Saved entries:
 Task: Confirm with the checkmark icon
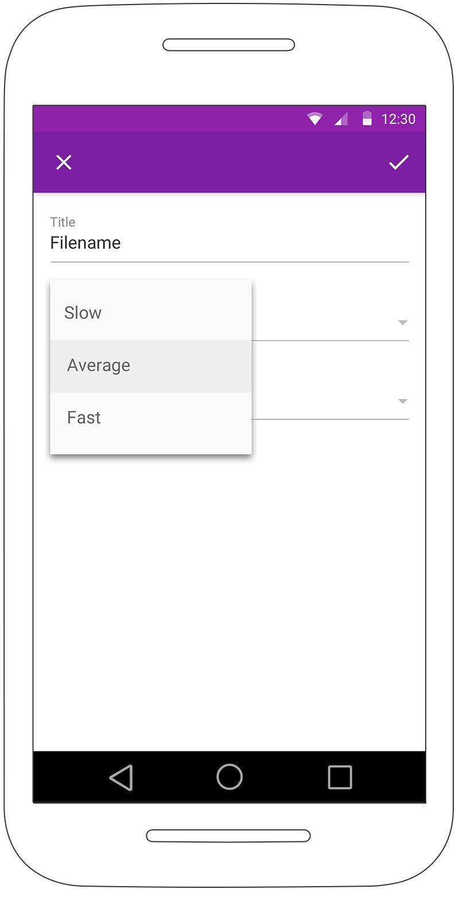click(399, 162)
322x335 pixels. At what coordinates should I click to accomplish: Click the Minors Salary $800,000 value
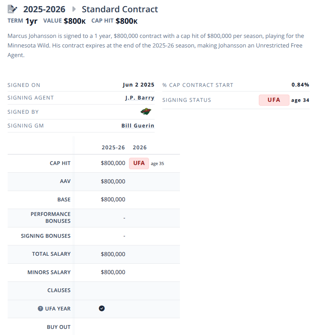click(x=113, y=272)
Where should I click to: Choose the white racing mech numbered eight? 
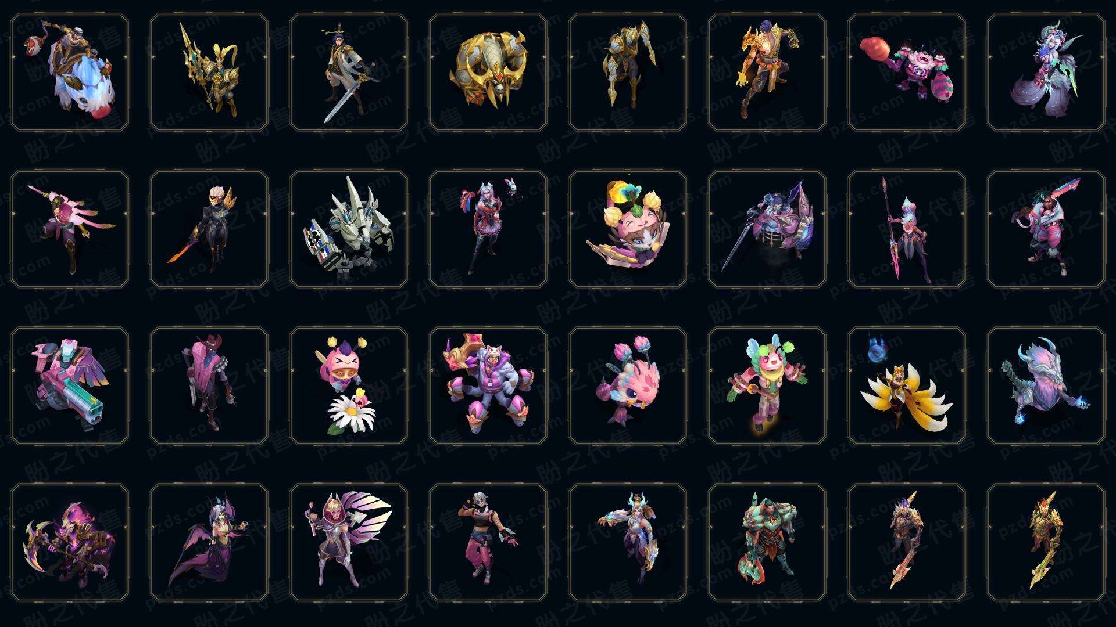tap(349, 229)
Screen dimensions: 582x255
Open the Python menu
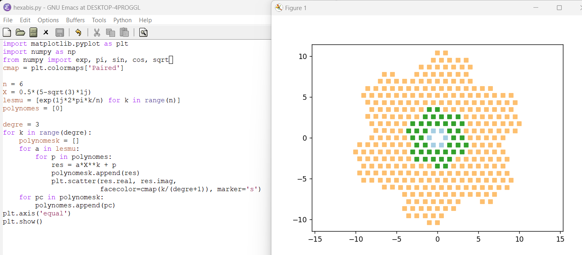click(x=122, y=20)
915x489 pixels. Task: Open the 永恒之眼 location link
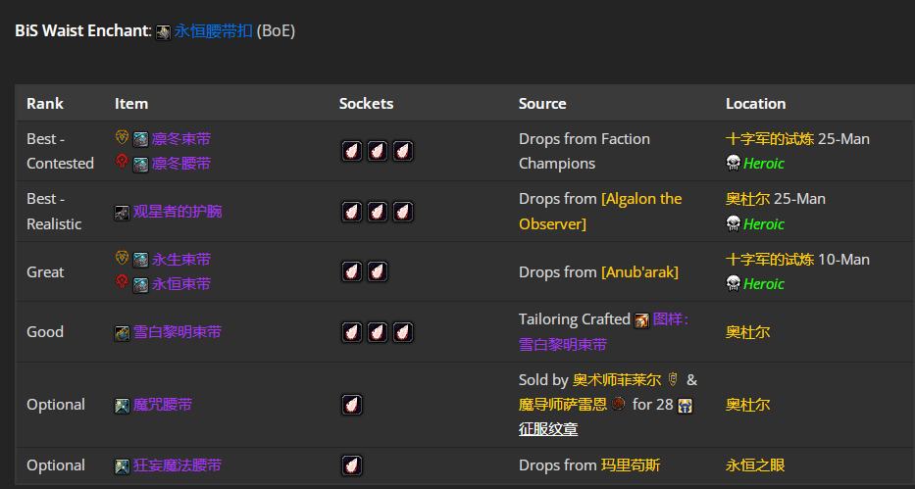(755, 465)
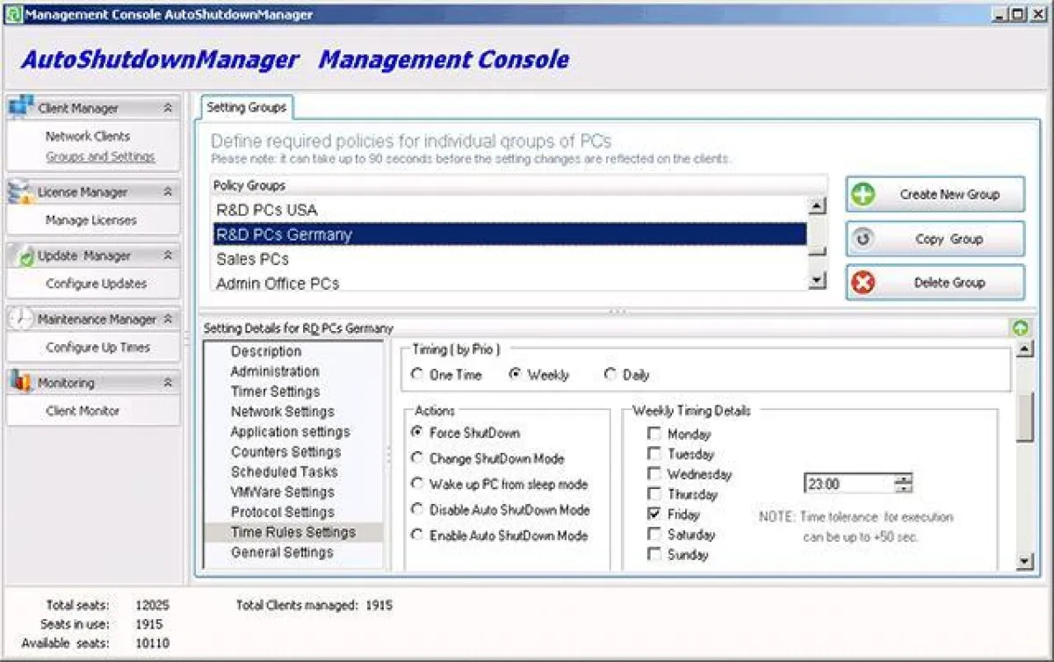Image resolution: width=1054 pixels, height=662 pixels.
Task: Enable the Monday checkbox
Action: coord(654,434)
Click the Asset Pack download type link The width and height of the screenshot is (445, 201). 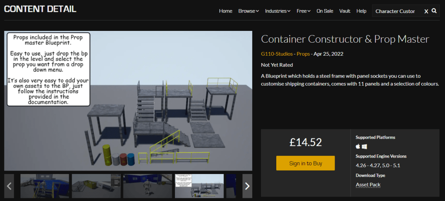click(x=368, y=184)
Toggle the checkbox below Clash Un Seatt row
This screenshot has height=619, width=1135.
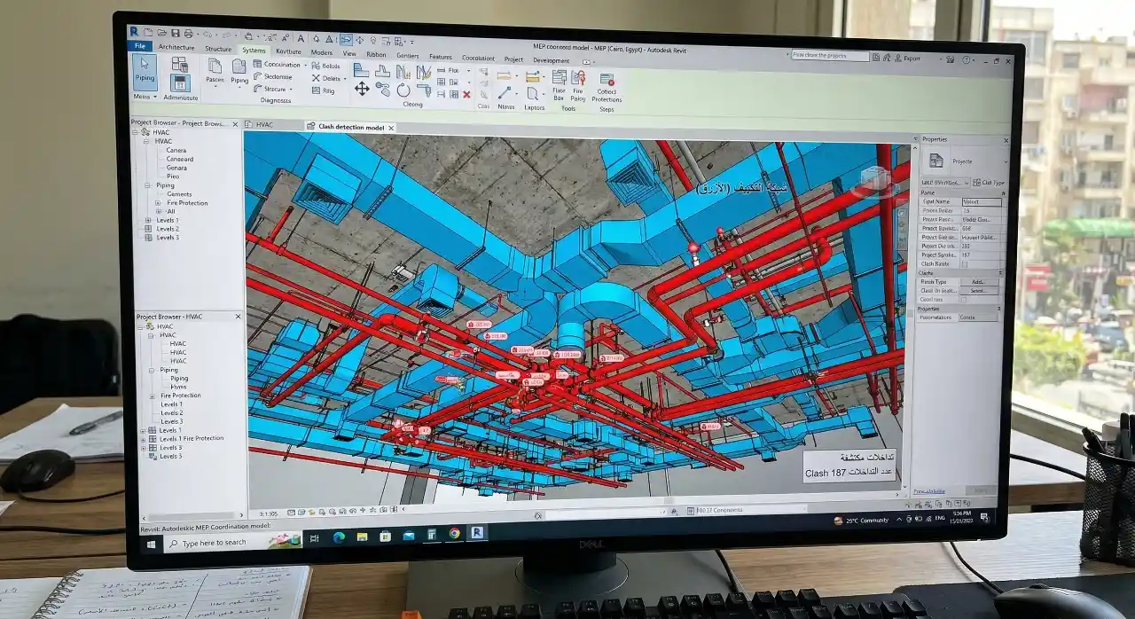[965, 300]
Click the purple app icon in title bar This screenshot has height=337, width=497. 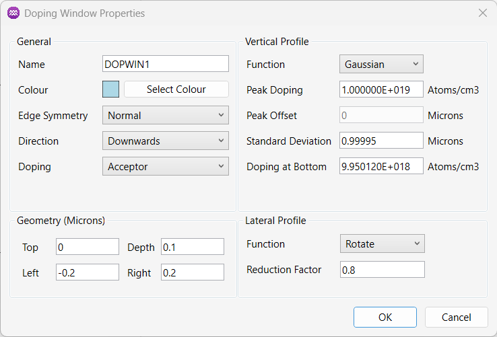pos(13,13)
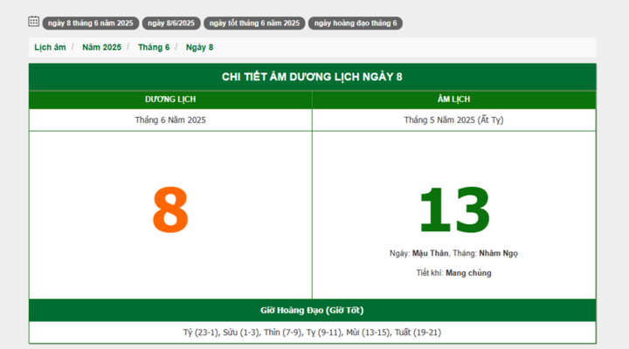Viewport: 629px width, 349px height.
Task: Click the "CHI TIẾT ÂM DƯƠNG LỊCH NGÀY 8" header
Action: 312,77
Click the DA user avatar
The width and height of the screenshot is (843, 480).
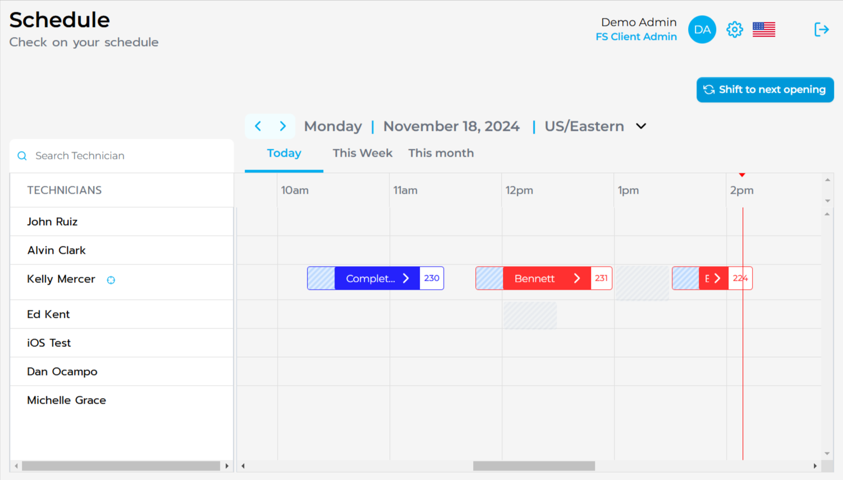tap(702, 29)
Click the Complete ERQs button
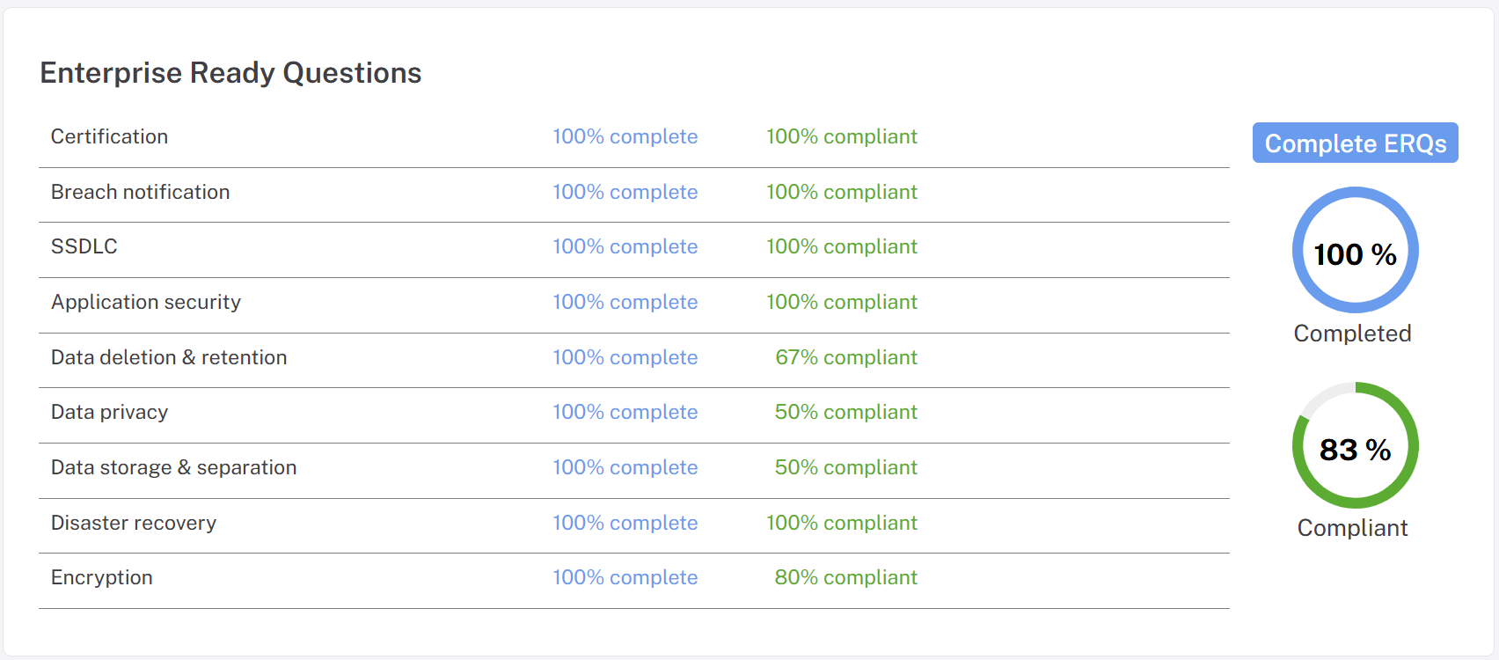1499x660 pixels. [1355, 143]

**Exercise instructions:** The line containing "Click the DA user avatar" and every line after it, through the end of the data, are to be output exactly. Omit the pictures.

**Reply to the task:**
Click the DA user avatar
The width and height of the screenshot is (843, 480).
tap(702, 29)
Click the Complete ERQs button
1499x660 pixels. [1355, 143]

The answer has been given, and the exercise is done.